When adding the egg mixture back to the soup, patience is everything. Keep the heat low, and stir gently but consistently. If you notice any signs of scrambling, remove the pot from heat immediately and whisk vigorously to smooth it out.
Another tip: don’t rush cooking the orzo or rice. Undercooked grains can ruin the mouthfeel, while overcooked ones may turn mushy. I usually taste test a minute or two before the recommended time to hit that perfect al dente spot.
Timing-wise, prepping ingredients while the broth heats up saves a lot of time. You can shred leftover chicken or mince garlic while waiting on the broth to boil. I’ve learned that multitasking like this keeps the process smooth and stress-free.
Finally, seasoning is key. The lemon brightens but doesn’t overpower if balanced well with salt and pepper. Taste as you go, especially after adding the avgolemono mixture, since the flavor can subtly shift.
Variations & Adaptations
- Gluten-Free: Swap orzo for white rice or quinoa to keep it gluten-free without losing texture.
- Vegetarian Version: Use vegetable broth and omit chicken. Add sautéed mushrooms or chickpeas for protein and heartiness.
- Herb Twist: Try fresh oregano or mint instead of dill for a slightly different, refreshing herbal note.
- Spicy Kick: Add a pinch of red pepper flakes or a small diced chili for warmth and depth.
- Low-Carb: Replace orzo with riced cauliflower or spiralized zucchini for a lighter, keto-friendly option.
Personally, I once tried adding a dollop of Greek yogurt on top instead of stirring it in—it gave the soup an extra creamy tang and made a lovely presentation. Feel free to experiment with what you have; avgolemono is forgiving and adapts well.
Serving & Storage Suggestions
This creamy Greek lemon chicken soup is best served warm, right after cooking, to enjoy its delicate texture and fresh lemon flavor. I like to garnish with a sprinkle of fresh dill and a twist of lemon zest for a little zing.

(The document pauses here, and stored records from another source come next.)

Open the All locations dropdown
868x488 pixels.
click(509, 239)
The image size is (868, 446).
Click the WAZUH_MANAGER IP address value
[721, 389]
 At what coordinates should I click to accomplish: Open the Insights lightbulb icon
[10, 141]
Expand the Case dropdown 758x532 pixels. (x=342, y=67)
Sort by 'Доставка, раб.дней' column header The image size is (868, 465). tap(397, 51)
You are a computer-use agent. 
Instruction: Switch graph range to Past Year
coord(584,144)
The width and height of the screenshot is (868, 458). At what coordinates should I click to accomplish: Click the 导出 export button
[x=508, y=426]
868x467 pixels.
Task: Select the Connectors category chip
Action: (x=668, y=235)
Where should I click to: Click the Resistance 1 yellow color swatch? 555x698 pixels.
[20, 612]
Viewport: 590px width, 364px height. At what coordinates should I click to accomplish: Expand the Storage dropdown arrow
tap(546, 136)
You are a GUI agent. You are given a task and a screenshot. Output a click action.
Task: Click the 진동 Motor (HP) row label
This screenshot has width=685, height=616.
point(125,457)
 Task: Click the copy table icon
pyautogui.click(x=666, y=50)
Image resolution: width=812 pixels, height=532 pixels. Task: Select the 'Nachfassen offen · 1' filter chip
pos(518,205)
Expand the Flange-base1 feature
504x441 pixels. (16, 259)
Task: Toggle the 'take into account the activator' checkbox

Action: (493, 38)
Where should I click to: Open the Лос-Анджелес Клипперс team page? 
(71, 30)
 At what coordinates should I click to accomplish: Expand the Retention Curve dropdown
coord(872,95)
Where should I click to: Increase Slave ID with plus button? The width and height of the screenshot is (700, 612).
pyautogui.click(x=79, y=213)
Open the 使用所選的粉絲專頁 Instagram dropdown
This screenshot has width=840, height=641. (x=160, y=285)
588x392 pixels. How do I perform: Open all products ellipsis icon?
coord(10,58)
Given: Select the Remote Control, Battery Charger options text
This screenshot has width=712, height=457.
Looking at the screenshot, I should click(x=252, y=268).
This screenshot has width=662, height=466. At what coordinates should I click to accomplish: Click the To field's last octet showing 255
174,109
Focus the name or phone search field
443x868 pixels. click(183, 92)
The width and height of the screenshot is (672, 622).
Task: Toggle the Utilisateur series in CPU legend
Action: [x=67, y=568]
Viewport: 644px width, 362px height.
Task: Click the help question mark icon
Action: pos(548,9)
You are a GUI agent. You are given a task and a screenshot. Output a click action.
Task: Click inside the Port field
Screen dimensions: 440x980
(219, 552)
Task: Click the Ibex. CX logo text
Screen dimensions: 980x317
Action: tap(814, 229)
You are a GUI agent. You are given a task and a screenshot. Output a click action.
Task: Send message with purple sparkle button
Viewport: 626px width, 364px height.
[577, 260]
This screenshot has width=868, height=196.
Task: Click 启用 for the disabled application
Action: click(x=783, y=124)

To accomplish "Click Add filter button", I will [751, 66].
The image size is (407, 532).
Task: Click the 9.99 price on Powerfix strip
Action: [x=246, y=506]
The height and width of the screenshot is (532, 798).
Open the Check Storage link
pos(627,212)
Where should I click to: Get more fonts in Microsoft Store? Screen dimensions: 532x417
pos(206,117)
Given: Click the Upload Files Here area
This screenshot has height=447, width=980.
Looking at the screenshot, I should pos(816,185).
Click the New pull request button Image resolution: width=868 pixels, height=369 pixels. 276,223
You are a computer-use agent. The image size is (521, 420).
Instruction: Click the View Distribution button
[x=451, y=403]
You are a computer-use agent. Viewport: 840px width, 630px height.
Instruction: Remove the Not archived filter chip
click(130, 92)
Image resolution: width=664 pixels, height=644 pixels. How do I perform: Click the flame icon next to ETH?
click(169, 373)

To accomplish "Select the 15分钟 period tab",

It pairs beautifully with crusty bread or a simple green salad for a light meal. For drinks, try a crisp white wine or a sparkling water with lemon to complement the soup’s brightness.
Leftovers keep well in the fridge for up to 3 days. When reheating, do so gently on the stove over low heat to prevent the eggs from curdling. Adding a splash of broth or water during reheating helps maintain the creamy consistency.
Flavors actually deepen overnight, making it a great make-ahead option. Just give it a good stir before serving, and maybe a fresh squeeze of lemon to brighten it back up.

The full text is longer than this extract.